Cet article devait être consacré à l’étude de nos chiens
courants de petite vénerie et de chasse à tir, tels qu’ils sortent de la longue
épreuve de la guerre. Les observations que je viens de faire au cours d’une
présentation de chiens de chasse m’engagent à traiter plutôt des races
françaises de chiens d’arrêt.
Tout n’est pas pour le mieux dans le meilleur des mondes.

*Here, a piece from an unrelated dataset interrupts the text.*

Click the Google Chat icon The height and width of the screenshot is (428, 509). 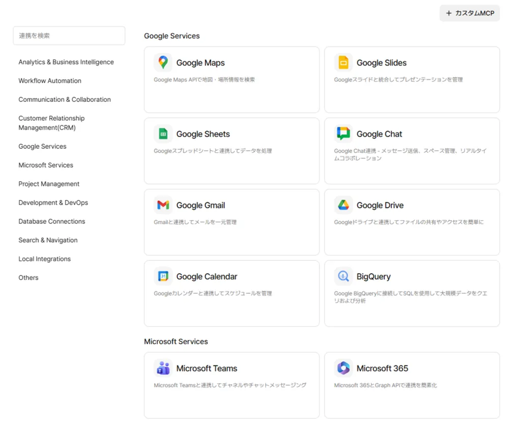click(343, 133)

J’aurai à présenter des observations qui froisseront peut-être quelques
personnes. Mais signaler des erreurs d’orientation semble plus opportun que de
débiter des compliments.
Partout où la chasse au chien d’arrêt est pratiquée de façon
suivie, la faveur dont jouissent les chiens d’arrêt anglais va en se
développant. Leurs qualités, leur nez, la sûreté de leur arrêt, leurs allures,
fruits d’une sélection ancienne et suivie, en font des auxiliaires de premier
ordre.
En passant, notons la rentrée en lice du magnifique Setter
irlandais, qui reprend une place un moment perdue. Il a suffi du talent et de
la volonté persévérante d’un éleveur pour neutraliser les influences d’une mode
néfaste.
Nous voici donc bien équipés en chiens anglais, mais nous
aurons à jouer un jeu serré si nous voulons assurer l’avenir de nos races
nationales.
Celles-ci méritent d’être maintenues, car, en dépit d’un brio
moindre que celui des races anglaises, elles nous fournissent des
collaborateurs ayant des qualités propres, adaptés aux difficultés des terrains
accidentés et couverts. Ils se montrent meilleurs chiens à tout faire et plus
habiles retrievers dans les cas difficiles.
On ne mettra jamais trop en garde leurs producteurs contre
le physique lourd, viandeux, de taille très supérieure à 0m,60. Sont
à rejeter également les microbes à peine plus hauts qu’un Cocker, auxquels leur
défaut de robustesse interdit le rapport correct et aisé du lièvre.
On a déjà à peu près compris l’urgence de la condamnation du
Braque géant à l’aspect corniaudé et de l’Épagneul à figure de chien de
montagne. Mais il y a encore beaucoup trop de chiens volumineux, dénués du
minimum d’influx nerveux désirable, peu à peu à éliminer par les mieux adaptés.
Prenons garde d’avoir à enregistrer un jour la disparition progressive d’un
cheptel doué de vertus originales et que rien ne saurait remplacer.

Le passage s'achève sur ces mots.